Start of LISTED ENTRIES

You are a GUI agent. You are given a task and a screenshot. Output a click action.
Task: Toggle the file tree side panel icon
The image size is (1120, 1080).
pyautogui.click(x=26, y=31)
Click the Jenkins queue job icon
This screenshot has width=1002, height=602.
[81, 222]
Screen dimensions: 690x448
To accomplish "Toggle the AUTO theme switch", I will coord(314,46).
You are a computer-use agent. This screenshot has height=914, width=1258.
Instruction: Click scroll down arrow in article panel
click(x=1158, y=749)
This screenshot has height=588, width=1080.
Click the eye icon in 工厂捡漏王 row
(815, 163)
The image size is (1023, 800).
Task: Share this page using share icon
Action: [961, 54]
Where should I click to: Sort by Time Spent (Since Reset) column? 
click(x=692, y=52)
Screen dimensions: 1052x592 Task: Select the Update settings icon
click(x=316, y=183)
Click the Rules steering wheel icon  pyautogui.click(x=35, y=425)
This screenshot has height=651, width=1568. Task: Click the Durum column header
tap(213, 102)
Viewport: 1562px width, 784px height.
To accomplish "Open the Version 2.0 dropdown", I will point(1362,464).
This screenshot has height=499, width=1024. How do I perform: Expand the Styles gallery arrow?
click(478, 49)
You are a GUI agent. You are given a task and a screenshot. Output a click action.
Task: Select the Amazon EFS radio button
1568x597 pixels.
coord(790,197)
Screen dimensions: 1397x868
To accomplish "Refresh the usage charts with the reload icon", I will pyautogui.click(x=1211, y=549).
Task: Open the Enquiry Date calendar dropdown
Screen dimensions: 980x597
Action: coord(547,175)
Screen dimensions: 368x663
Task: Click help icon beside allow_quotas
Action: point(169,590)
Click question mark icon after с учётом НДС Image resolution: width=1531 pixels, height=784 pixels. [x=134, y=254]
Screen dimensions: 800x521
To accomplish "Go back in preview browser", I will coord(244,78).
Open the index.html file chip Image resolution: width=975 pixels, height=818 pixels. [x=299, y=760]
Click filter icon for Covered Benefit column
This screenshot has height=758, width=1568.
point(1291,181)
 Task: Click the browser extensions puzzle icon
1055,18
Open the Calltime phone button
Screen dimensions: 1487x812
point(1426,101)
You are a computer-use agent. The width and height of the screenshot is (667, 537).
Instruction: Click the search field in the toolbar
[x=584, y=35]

End of LISTED ENTRIES

:: TASK REQUIREMENTS ::
Show every line of the material above that contains the string "point", matching case exactly.

:: ANSWER IN FULL ::
To accomplish "Open the Version 2.0 dropdown", I will point(1362,464).
Action: point(169,590)
point(1291,181)
point(1426,101)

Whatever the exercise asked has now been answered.